The results of Morrow et al. revealed that self-blame and avoidance coping were the strongest predictors of psychological distress among infertile men and women. This is consistent with the finding of Stanton et al. that infertile individuals who engage in self-blame and avoidance are at risk for psychological distress. Cook et al. found that infertile individuals who were anxious and / or depressed were more likely to use avoidance-coping strategies than those who did not have emotional problems. The evidence implies that avoidance coping, denying the existence of the problem, and self-blame are risk factors for adverse psychological strain during infertility.

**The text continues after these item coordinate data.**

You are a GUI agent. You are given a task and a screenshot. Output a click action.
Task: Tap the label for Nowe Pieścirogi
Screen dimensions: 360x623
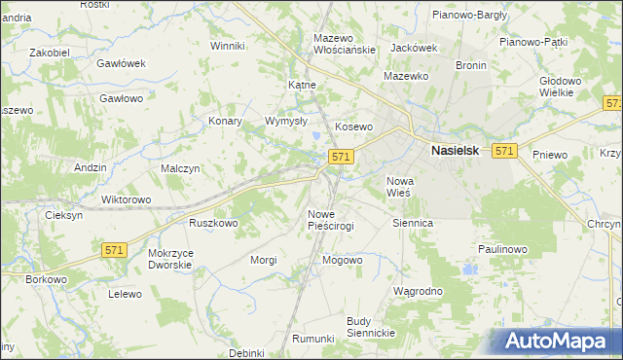(x=331, y=220)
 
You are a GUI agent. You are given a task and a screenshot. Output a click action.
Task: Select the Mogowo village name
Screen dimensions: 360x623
(x=342, y=260)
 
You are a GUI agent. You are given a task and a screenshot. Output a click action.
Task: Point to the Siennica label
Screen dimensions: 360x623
(x=412, y=223)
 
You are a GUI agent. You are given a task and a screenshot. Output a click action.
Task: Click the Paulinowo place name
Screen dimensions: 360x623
(x=502, y=249)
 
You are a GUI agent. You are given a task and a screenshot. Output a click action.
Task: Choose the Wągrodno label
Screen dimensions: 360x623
(x=418, y=291)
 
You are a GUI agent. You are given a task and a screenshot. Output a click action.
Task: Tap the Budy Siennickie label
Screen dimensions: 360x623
(x=370, y=327)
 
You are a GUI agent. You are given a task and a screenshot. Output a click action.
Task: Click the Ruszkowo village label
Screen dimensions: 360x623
(x=214, y=223)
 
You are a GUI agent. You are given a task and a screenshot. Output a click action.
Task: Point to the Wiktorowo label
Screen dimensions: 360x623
(x=127, y=199)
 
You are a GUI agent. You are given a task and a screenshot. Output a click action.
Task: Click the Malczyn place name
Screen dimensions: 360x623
(x=180, y=168)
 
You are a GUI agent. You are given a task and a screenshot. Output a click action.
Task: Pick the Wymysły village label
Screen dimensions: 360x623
(x=286, y=122)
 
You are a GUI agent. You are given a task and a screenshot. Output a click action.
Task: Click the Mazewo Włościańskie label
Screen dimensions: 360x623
(x=344, y=44)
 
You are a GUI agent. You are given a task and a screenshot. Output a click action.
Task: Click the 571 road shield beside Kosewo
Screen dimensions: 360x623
(x=340, y=157)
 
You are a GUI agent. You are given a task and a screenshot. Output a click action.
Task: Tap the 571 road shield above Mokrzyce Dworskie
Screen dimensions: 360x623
(x=114, y=250)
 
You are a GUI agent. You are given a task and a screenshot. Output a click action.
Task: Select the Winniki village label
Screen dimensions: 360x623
(x=227, y=46)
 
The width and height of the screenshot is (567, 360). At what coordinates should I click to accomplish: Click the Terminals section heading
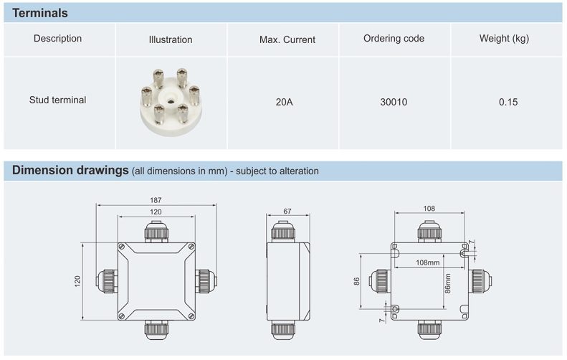click(40, 13)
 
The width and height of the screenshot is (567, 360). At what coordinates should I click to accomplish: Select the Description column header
click(58, 39)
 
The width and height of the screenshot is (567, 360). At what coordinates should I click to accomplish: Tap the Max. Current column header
click(287, 39)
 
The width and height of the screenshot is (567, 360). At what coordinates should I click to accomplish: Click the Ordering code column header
click(394, 39)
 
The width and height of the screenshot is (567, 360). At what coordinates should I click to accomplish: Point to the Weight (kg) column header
click(504, 39)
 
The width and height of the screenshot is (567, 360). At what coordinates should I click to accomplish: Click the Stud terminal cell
click(57, 100)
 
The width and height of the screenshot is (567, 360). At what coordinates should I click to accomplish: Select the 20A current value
click(284, 102)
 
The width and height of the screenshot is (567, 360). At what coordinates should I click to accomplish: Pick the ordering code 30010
click(394, 102)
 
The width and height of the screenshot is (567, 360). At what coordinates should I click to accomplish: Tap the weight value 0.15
click(508, 102)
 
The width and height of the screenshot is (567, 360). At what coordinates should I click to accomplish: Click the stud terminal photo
click(169, 102)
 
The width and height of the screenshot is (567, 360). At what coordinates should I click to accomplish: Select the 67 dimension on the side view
click(287, 211)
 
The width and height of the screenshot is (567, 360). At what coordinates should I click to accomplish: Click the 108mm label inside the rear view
click(428, 262)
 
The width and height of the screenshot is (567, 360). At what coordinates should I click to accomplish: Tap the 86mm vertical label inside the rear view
click(447, 283)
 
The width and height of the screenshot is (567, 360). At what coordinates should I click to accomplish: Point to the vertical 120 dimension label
click(78, 281)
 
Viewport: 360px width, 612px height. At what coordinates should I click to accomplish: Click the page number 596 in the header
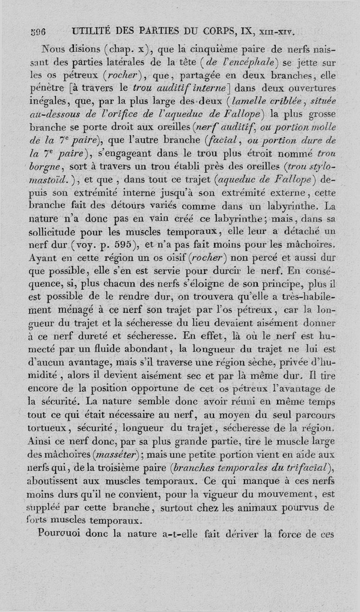pos(40,32)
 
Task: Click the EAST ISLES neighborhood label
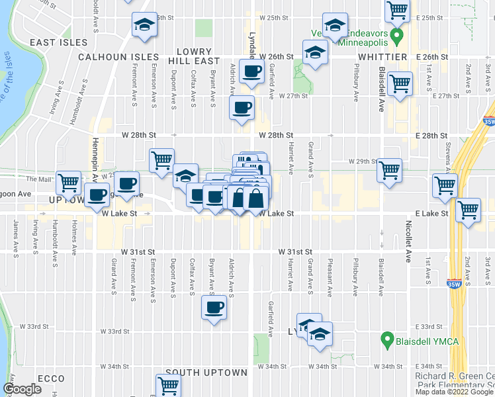pyautogui.click(x=58, y=42)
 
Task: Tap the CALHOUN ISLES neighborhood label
pyautogui.click(x=118, y=58)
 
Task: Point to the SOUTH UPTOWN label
pyautogui.click(x=206, y=373)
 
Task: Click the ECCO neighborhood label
pyautogui.click(x=51, y=379)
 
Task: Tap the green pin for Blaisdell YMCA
pyautogui.click(x=388, y=341)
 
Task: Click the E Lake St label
pyautogui.click(x=433, y=214)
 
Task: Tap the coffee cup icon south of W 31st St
pyautogui.click(x=214, y=308)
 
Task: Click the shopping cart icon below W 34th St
pyautogui.click(x=168, y=386)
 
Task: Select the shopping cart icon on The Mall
pyautogui.click(x=68, y=183)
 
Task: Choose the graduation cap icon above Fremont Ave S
pyautogui.click(x=144, y=26)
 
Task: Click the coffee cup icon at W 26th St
pyautogui.click(x=251, y=71)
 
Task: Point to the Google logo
pyautogui.click(x=22, y=390)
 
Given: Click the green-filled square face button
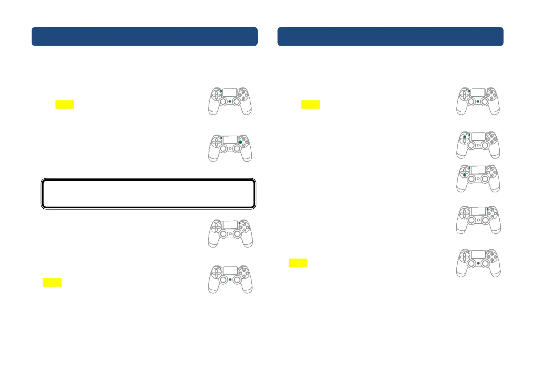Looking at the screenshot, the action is coord(240,142).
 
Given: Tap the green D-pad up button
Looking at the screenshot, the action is coord(465,137).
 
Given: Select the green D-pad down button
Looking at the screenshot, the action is coord(465,175).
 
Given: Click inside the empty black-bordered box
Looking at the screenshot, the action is coord(149,194).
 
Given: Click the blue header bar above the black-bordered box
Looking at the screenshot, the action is coord(144,36).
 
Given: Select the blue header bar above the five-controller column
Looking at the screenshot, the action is coord(390,36).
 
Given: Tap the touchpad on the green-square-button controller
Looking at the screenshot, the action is coord(230,139).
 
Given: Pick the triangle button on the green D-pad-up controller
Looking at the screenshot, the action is coord(492,136).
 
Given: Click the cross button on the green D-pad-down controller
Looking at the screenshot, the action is coord(492,175).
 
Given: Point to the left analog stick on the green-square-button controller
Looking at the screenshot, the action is coord(223,148).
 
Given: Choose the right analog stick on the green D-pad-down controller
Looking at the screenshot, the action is coord(485,179).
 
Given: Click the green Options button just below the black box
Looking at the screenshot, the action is coord(239,223).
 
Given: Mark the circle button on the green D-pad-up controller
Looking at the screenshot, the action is coord(495,139).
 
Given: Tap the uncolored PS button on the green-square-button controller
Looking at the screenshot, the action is coord(230,148).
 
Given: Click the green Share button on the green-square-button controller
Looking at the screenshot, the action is coord(221,138).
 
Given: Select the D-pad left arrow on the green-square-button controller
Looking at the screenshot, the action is coord(214,142).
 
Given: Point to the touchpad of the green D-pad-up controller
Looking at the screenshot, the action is coord(478,137).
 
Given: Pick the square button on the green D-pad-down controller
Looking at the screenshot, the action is coord(489,173).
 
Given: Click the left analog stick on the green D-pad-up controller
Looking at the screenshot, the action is coord(471,145).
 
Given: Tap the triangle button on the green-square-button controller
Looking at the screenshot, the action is coord(244,139).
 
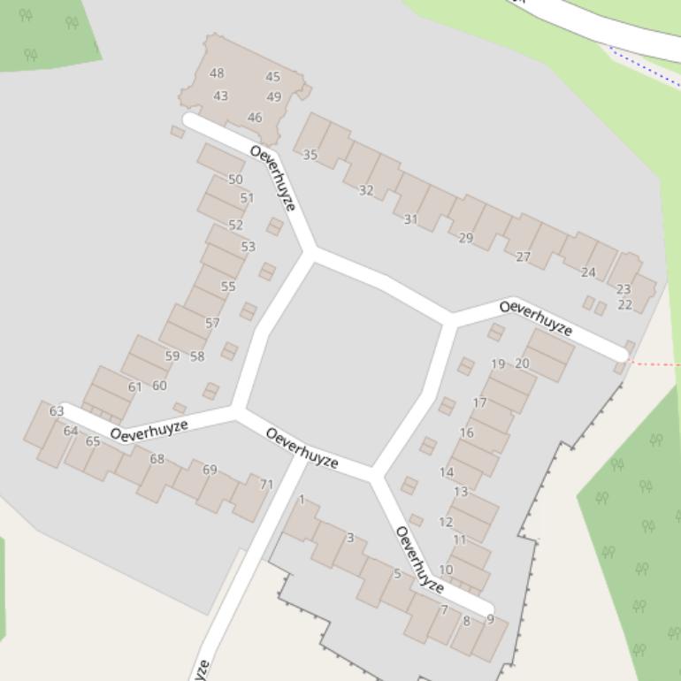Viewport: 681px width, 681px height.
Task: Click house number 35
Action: click(x=310, y=155)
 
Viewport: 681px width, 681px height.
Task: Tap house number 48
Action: click(x=217, y=73)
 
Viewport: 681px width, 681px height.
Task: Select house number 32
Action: click(x=366, y=190)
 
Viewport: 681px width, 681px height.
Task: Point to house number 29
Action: click(x=466, y=238)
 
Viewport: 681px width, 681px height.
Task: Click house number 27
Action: click(x=523, y=257)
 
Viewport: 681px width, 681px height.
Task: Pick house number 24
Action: click(x=588, y=272)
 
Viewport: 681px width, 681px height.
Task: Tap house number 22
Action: click(x=625, y=305)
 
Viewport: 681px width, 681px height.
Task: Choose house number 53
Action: click(x=248, y=247)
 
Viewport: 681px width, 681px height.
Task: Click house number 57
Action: click(x=212, y=323)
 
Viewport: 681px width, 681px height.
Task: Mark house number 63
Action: click(x=57, y=411)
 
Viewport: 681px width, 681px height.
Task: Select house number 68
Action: click(x=157, y=459)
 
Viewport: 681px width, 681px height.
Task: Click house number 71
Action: click(x=266, y=484)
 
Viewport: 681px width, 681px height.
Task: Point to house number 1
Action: click(x=302, y=500)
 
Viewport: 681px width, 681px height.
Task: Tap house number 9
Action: click(x=490, y=619)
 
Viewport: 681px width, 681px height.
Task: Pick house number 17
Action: click(x=479, y=402)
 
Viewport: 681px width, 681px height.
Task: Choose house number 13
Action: click(x=460, y=492)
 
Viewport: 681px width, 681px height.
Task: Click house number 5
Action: click(x=396, y=574)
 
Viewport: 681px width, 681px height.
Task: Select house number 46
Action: click(x=255, y=117)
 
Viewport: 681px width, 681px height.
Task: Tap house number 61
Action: click(x=134, y=387)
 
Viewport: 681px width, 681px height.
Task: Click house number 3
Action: click(x=350, y=538)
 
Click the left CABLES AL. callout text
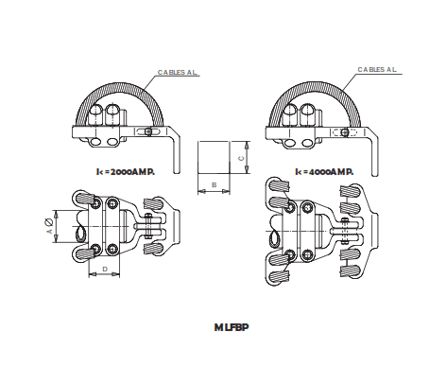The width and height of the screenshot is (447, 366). click(178, 72)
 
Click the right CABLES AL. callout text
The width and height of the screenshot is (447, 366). click(378, 69)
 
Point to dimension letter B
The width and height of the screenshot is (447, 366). click(215, 184)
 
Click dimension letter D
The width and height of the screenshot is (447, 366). click(104, 270)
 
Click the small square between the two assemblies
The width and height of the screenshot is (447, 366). click(214, 157)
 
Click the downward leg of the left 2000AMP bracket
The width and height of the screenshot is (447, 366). click(176, 147)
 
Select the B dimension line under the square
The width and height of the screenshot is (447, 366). click(214, 191)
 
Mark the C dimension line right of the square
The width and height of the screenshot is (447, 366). click(247, 157)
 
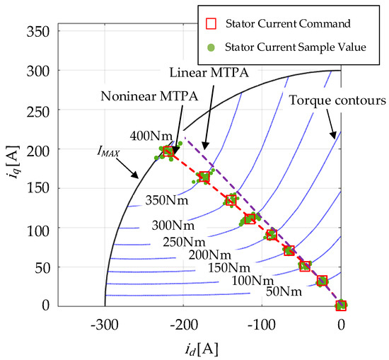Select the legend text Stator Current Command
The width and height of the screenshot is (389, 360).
tap(297, 23)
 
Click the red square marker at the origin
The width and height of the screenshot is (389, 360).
tap(341, 305)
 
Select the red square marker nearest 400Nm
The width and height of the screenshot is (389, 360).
tap(168, 151)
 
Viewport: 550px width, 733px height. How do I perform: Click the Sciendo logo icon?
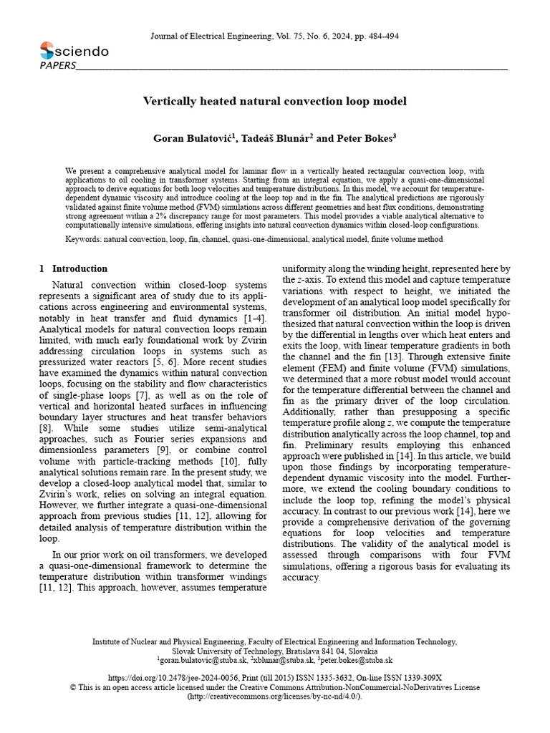tap(47, 51)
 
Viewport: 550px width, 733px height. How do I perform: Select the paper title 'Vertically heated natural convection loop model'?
tap(275, 101)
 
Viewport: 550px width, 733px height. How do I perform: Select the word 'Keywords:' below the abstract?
tap(83, 239)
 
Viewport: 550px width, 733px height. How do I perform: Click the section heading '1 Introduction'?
tap(74, 268)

Social support is often viewed as a mediating or buffering factor in the coping process. It has been well documented that seeking social support can have benefits for psychological well-being, particularly for infertile women. Satisfaction with social support has been found to correlate with lower levels of distress in women in infertile couples but not in men. This supports the assertion by Sarason et al. that women receive and value social support to a greater extent than men do. Thus, access to support may be more important for women experiencing stress than for men; however, seeking social support may present infertile men with a particular difficulty since individuals are less likely to pursue social support in situations that threaten self-esteem. These potential sources of support cannot ameliorate anxiety for these men since revealing their fertility problem will further lower their self-esteem. Slade et al. also found that less effective coping reflects increased levels of distress in infertile men compared with fertile men. In their sample of fertile and infertile couples, infertile men used fewer coping strategies, and men with continuing infertility showed the lowest use of social support strategies. Self-blame and detachment were particularly associated with poor marital adjustment.